◆ **ACTIVITY**: Output each record below exactly, and include all of them.

(Dataset entries)
════════════════
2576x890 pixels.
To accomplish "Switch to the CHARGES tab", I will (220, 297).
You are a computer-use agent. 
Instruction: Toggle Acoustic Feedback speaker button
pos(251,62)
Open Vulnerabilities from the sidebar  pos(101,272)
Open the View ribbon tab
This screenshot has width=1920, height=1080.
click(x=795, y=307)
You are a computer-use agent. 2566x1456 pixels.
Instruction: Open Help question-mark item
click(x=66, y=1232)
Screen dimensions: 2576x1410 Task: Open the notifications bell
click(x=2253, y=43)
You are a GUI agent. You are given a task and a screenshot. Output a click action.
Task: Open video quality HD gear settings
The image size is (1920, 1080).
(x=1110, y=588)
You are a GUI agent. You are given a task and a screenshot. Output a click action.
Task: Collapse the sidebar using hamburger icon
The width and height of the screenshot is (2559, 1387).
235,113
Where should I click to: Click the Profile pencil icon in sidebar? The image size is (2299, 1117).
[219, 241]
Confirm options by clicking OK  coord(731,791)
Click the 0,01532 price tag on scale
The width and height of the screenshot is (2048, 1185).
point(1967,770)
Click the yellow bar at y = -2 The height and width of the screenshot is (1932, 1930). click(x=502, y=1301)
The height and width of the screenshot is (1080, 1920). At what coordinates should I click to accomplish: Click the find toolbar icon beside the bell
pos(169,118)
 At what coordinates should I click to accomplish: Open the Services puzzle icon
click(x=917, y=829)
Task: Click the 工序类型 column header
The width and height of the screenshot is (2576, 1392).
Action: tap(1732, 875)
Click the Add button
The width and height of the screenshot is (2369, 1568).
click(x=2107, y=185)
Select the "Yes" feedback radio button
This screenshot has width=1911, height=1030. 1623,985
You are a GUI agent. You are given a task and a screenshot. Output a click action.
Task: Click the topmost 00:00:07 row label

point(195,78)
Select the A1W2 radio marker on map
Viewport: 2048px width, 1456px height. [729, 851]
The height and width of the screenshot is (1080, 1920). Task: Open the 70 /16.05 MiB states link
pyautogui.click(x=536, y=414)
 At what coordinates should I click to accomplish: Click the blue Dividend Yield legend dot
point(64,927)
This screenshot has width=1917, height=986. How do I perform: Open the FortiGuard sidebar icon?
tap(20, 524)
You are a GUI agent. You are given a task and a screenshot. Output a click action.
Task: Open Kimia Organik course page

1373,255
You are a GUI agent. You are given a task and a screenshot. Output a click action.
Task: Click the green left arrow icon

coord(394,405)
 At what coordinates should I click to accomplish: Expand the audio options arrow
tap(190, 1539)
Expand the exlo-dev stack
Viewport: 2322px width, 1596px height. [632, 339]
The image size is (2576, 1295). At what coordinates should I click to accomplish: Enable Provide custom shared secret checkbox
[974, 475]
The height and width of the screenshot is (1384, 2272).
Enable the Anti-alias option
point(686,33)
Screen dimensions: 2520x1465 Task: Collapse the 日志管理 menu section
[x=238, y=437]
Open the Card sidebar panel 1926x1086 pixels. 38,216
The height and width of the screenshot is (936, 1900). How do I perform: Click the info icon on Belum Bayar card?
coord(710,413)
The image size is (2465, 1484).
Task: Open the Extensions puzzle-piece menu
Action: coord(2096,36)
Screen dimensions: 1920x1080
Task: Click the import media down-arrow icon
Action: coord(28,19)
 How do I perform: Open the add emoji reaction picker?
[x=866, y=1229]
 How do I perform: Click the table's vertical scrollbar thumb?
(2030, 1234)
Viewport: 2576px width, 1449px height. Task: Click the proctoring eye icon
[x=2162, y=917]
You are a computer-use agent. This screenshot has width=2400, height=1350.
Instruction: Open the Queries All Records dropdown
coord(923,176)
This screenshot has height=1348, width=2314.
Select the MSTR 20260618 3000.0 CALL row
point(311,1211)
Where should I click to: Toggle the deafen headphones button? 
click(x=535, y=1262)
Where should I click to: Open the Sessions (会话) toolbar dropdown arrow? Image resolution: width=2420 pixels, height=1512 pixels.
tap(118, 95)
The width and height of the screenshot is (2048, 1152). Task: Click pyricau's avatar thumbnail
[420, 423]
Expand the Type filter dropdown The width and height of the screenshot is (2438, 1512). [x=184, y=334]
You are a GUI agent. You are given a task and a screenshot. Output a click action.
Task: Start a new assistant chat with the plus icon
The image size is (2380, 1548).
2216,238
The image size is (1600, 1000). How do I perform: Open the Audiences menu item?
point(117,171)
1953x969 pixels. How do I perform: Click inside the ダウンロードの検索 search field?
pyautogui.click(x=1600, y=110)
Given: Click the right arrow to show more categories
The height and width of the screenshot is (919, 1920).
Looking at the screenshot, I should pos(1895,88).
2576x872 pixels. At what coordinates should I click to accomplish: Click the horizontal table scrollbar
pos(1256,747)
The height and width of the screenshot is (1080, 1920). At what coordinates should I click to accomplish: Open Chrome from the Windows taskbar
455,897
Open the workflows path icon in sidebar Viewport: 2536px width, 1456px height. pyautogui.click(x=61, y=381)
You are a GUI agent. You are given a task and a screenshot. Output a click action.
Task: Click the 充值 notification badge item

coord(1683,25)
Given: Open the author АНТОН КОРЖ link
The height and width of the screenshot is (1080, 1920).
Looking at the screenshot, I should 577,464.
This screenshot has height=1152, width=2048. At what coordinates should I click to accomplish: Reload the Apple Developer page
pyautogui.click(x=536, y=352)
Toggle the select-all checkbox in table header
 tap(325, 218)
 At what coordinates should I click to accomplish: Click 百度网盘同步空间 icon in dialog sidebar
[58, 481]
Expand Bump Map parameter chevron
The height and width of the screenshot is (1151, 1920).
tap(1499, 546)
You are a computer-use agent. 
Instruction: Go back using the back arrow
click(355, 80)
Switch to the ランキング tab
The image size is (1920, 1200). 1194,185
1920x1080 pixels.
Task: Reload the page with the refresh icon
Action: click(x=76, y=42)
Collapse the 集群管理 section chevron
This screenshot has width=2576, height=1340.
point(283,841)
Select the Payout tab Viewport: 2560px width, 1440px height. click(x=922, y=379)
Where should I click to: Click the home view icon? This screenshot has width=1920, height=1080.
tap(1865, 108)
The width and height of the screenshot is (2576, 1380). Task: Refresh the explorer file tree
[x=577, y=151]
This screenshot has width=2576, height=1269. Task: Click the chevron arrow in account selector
════════════════
◆ **SOLUTION BELOW**:
2576x890 pixels.
To accomplish "Switch to the CHARGES tab", I will (220, 297).
You are a computer-use agent. 
Instruction: Toggle Acoustic Feedback speaker button
pos(251,62)
Open Vulnerabilities from the sidebar  pos(101,272)
Open the View ribbon tab
This screenshot has width=1920, height=1080.
click(x=795, y=307)
You are a computer-use agent. 2566x1456 pixels.
Instruction: Open Help question-mark item
click(x=66, y=1232)
Screen dimensions: 2576x1410 Task: Open the notifications bell
click(x=2253, y=43)
You are a GUI agent. You are given a task and a screenshot. Output a click action.
Task: Open video quality HD gear settings
The image size is (1920, 1080).
(x=1110, y=588)
You are a GUI agent. You are given a task and a screenshot. Output a click action.
Task: Collapse the sidebar using hamburger icon
The width and height of the screenshot is (2559, 1387).
235,113
Where should I click to: Click the Profile pencil icon in sidebar? The image size is (2299, 1117).
[219, 241]
Confirm options by clicking OK  coord(731,791)
Click the 0,01532 price tag on scale
The width and height of the screenshot is (2048, 1185).
point(1967,770)
Click the yellow bar at y = -2 The height and width of the screenshot is (1932, 1930). click(x=502, y=1301)
The height and width of the screenshot is (1080, 1920). At what coordinates should I click to accomplish: Click the find toolbar icon beside the bell
pos(169,118)
 At what coordinates should I click to accomplish: Open the Services puzzle icon
click(x=917, y=829)
Task: Click the 工序类型 column header
The width and height of the screenshot is (2576, 1392).
Action: tap(1732, 875)
Click the Add button
The width and height of the screenshot is (2369, 1568).
click(x=2107, y=185)
Select the "Yes" feedback radio button
This screenshot has width=1911, height=1030. 1623,985
You are a GUI agent. You are given a task and a screenshot. Output a click action.
Task: Click the topmost 00:00:07 row label

point(195,78)
Select the A1W2 radio marker on map
Viewport: 2048px width, 1456px height. [729, 851]
The height and width of the screenshot is (1080, 1920). Task: Open the 70 /16.05 MiB states link
pyautogui.click(x=536, y=414)
 At what coordinates should I click to accomplish: Click the blue Dividend Yield legend dot
point(64,927)
This screenshot has width=1917, height=986. How do I perform: Open the FortiGuard sidebar icon?
tap(20, 524)
You are a GUI agent. You are given a task and a screenshot. Output a click action.
Task: Open Kimia Organik course page

1373,255
You are a GUI agent. You are given a task and a screenshot. Output a click action.
Task: Click the green left arrow icon

coord(394,405)
 At what coordinates should I click to accomplish: Expand the audio options arrow
tap(190, 1539)
Expand the exlo-dev stack
Viewport: 2322px width, 1596px height. [632, 339]
The image size is (2576, 1295). At what coordinates should I click to accomplish: Enable Provide custom shared secret checkbox
[974, 475]
The height and width of the screenshot is (1384, 2272).
Enable the Anti-alias option
point(686,33)
Screen dimensions: 2520x1465 Task: Collapse the 日志管理 menu section
[x=238, y=437]
Open the Card sidebar panel 1926x1086 pixels. 38,216
The height and width of the screenshot is (936, 1900). How do I perform: Click the info icon on Belum Bayar card?
coord(710,413)
The image size is (2465, 1484).
Task: Open the Extensions puzzle-piece menu
Action: coord(2096,36)
Screen dimensions: 1920x1080
Task: Click the import media down-arrow icon
Action: coord(28,19)
 How do I perform: Open the add emoji reaction picker?
[x=866, y=1229]
 How do I perform: Click the table's vertical scrollbar thumb?
(2030, 1234)
Viewport: 2576px width, 1449px height. Task: Click the proctoring eye icon
[x=2162, y=917]
You are a computer-use agent. This screenshot has width=2400, height=1350.
Instruction: Open the Queries All Records dropdown
coord(923,176)
This screenshot has height=1348, width=2314.
Select the MSTR 20260618 3000.0 CALL row
point(311,1211)
Where should I click to: Toggle the deafen headphones button? 
click(x=535, y=1262)
Where should I click to: Open the Sessions (会话) toolbar dropdown arrow? Image resolution: width=2420 pixels, height=1512 pixels.
tap(118, 95)
The width and height of the screenshot is (2048, 1152). Task: Click pyricau's avatar thumbnail
[420, 423]
Expand the Type filter dropdown The width and height of the screenshot is (2438, 1512). [x=184, y=334]
You are a GUI agent. You are given a task and a screenshot. Output a click action.
Task: Start a new assistant chat with the plus icon
The image size is (2380, 1548).
2216,238
The image size is (1600, 1000). How do I perform: Open the Audiences menu item?
point(117,171)
1953x969 pixels. How do I perform: Click inside the ダウンロードの検索 search field?
pyautogui.click(x=1600, y=110)
Given: Click the right arrow to show more categories
The height and width of the screenshot is (919, 1920).
Looking at the screenshot, I should pos(1895,88).
2576x872 pixels. At what coordinates should I click to accomplish: Click the horizontal table scrollbar
pos(1256,747)
The height and width of the screenshot is (1080, 1920). At what coordinates should I click to accomplish: Open Chrome from the Windows taskbar
455,897
Open the workflows path icon in sidebar Viewport: 2536px width, 1456px height. pyautogui.click(x=61, y=381)
You are a GUI agent. You are given a task and a screenshot. Output a click action.
Task: Click the 充值 notification badge item

coord(1683,25)
Given: Open the author АНТОН КОРЖ link
The height and width of the screenshot is (1080, 1920).
Looking at the screenshot, I should 577,464.
This screenshot has height=1152, width=2048. At what coordinates should I click to accomplish: Reload the Apple Developer page
pyautogui.click(x=536, y=352)
Toggle the select-all checkbox in table header
 tap(325, 218)
 At what coordinates should I click to accomplish: Click 百度网盘同步空间 icon in dialog sidebar
[58, 481]
Expand Bump Map parameter chevron
The height and width of the screenshot is (1151, 1920).
tap(1499, 546)
You are a computer-use agent. 
Instruction: Go back using the back arrow
click(355, 80)
Switch to the ランキング tab
The image size is (1920, 1200). 1194,185
1920x1080 pixels.
Task: Reload the page with the refresh icon
Action: click(x=76, y=42)
Collapse the 集群管理 section chevron
This screenshot has width=2576, height=1340.
point(283,841)
Select the Payout tab Viewport: 2560px width, 1440px height. click(x=922, y=379)
Where should I click to: Click the home view icon? This screenshot has width=1920, height=1080.
tap(1865, 108)
The width and height of the screenshot is (2576, 1380). Task: Refresh the explorer file tree
[x=577, y=151]
This screenshot has width=2576, height=1269. Task: Click the chevron arrow in account selector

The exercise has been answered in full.